##### Teks yang Disediakan

OPINI: Media Sosial dan Reputasi Diri

 


Penny Charity Lumbanraja

 

“Media sosial bukanlah tempat yang aman.” -Tarana Burke. Mengenal seorang perempuan asal Afrika Amerika ini berhasil memberi pengaruh di dunia atas perhatiannya terhadap perempuan yang rentan mengalami kekerasan seksual. Tarana Burke merupakan aktivis sosial. Dia mendirikan sebuah organisasi nirlaba untuk memberikan dukungan terhadap perempuan korban pelecehan. Ia memprakarsai kampanye peduli perempuan yang pernah viral  pada era 90-an dan mendapatkan penghargaan dunia Time Person of the Year pada tahun 2017.

 

Tak jarang terdengar, kasus penyimpangan kerap terjadi akibat ketidakwaspadaan dalam menggunakan media sosial. Media sosial dapat menjadi ancaman bila penggunanya tidak teredukasi dalam mengendalikan diri. Bebas-sebebasnya mengekspresikan diri, serta beradu opini terkait kebijakan publik atau politik yang berujung pada perpecahan dan memicu timbulnya kasus-kasus kontroversial lainnya. 

 

Media sosial memang semakin diminati sebagai ranah untuk berinteraksi dengan orang lain secara virtual. Dengan bermedia sosial, senantiasa mempermudah menggali informasi, berkomunikasi tanpa mengenal batas jarak dengan orang lain. Media sosial memfasilitasi penggunanya secara efektif dan efisien untuk melakukan aktivitas pekerjaan, pembelajaran dan segudang manfaat lainnya.

 

Jaringan ini memudahkan orang-orang untuk mengeksplor dirinya. Bahkan digunakan pula sebagai media untuk memasarkan diri tentunya kita berharap untuk hal-hal yang positif. Media sosial efeknya meningkatkan nilai jual seseorang bila digunakan dengan baik. Namun, sayangnya tak semua orang dengan bijaksana memanfaatkan jaringan ini. Berbagai fitur yang bermunculan sebagian orang tak pergunakan untuk memberikan dukungan moral yang baik.

 

Faktanya, selama masa pandemi Covid-19, komunitas online semakin bermunculan. Membludaknya pertambahan pengguna akun di media sosial seiring dengan perebakan virus Corona di berbagai  negara. Survei Hootsuite tahun 2021 mendata bahwa ada peningkatan akun aktif media sosial sekitar 13 persen selama 12 bulan terakhir terhitung sejak Februari 2020. Pengguna internet di dunia telah mencapai 4,66 miliar jiwa. Dari jumlah tersebut, sebesar 4,22 miliar merupakan pengguna media sosial dan rata-rata menghabiskan waktunya berselancar kurang lebih 3 jam per harinya. Artinya dalam seminggu, seseorang sanggup menghabiskan waktunya untuk bermedia sosial seharian tanpa melakukan aktivitas lainnya.

##########
##### Data yang Disediakan

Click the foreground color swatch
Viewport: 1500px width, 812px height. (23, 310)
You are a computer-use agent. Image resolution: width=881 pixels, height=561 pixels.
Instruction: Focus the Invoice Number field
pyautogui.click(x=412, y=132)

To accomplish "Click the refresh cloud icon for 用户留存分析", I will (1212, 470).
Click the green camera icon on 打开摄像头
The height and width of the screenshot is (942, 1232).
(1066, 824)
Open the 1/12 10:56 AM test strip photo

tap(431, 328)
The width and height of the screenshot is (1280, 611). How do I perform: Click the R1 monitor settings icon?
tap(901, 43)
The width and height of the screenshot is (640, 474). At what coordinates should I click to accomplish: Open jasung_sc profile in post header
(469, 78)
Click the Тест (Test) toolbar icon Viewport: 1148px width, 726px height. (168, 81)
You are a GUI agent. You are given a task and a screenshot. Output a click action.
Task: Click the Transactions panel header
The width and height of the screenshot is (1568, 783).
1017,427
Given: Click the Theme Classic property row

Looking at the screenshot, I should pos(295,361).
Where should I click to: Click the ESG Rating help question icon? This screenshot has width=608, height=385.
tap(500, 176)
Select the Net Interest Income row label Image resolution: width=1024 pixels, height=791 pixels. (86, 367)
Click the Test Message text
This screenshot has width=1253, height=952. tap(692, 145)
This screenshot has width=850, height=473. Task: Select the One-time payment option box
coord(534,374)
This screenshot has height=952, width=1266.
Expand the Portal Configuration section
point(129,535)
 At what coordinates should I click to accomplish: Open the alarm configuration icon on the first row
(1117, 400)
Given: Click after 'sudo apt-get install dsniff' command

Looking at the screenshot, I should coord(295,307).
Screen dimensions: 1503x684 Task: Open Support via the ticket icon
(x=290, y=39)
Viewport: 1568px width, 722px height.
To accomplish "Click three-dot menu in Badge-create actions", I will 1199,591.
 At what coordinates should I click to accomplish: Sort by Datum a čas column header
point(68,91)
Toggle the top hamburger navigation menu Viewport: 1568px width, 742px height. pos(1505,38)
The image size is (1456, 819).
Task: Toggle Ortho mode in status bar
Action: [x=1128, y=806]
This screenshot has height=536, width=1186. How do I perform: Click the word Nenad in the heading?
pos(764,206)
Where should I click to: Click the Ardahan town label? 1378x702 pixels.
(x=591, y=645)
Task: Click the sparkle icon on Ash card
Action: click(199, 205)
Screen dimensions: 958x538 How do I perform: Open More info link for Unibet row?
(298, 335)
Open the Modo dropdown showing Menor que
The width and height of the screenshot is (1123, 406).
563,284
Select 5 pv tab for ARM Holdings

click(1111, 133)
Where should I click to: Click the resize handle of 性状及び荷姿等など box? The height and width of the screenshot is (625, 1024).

##########

Tugas dan Latihan:
A. Ringkaslah teks tentang media sosial dan reputasi diri dalam dua kalimat.
B. Lanjutkan teks opini tentang media sosial dan reputasi diri, dimulai setelah kalimat terakhir yang tercantum.

Jawaban per Nomor:
A. Media sosial memudahkan orang menggali informasi, berkomunikasi tanpa batas jarak, dan memasarkan diri, tetapi dapat menjadi ancaman bila penggunanya tidak teredukasi dalam mengendalikan diri. Selama pandemi Covid-19, jumlah pengguna melonjak: survei Hootsuite tahun 2021 mencatat kenaikan akun aktif media sosial sekitar 13 persen, dengan 4,22 miliar pengguna media sosial yang rata-rata berselancar kurang lebih 3 jam per hari.

B.
Berbagai studi dan riset data dilakukan untuk menghimpun informasi terkait peningkatan pengguna aktif di media sosial. Apalagi mengingat pandemi yang belum berakhir, angka ini diprediksi akan terus bertambah. Penggunanya dari berbagai kalangan, baik pekerja, pelajar, orang tua pun turut meramaikan. Menggunakan media sosial untuk kepentingan positif tentu dapat dijadikan pembelajaran. Sayangnya, tidak semua memanfaatkan hal demikian.

 

Tak sedikit di antaranya yang mengumbar aktivitas maupun kegiatan yang dianggap tidak wajar karena dinilai terlalu terbuka atau mengumbar kehidupan privasinya. Sementara hal tersebut hanya berlalu begitu saja dan dipertontonkan secara bebas oleh pengguna lain. Banyak pula yang memaksakan dirinya untuk mengadopsi aktivitas orang lain. Padahal, dengan cara itu terkesan melebih-lebihkan dan tidak sesuai dengan kemampuan dirinya sendiri. Bukannya berusaha menanamkan persepsi yang baik, hal ini cenderung menimbulkan penilaian pengguna yang lain.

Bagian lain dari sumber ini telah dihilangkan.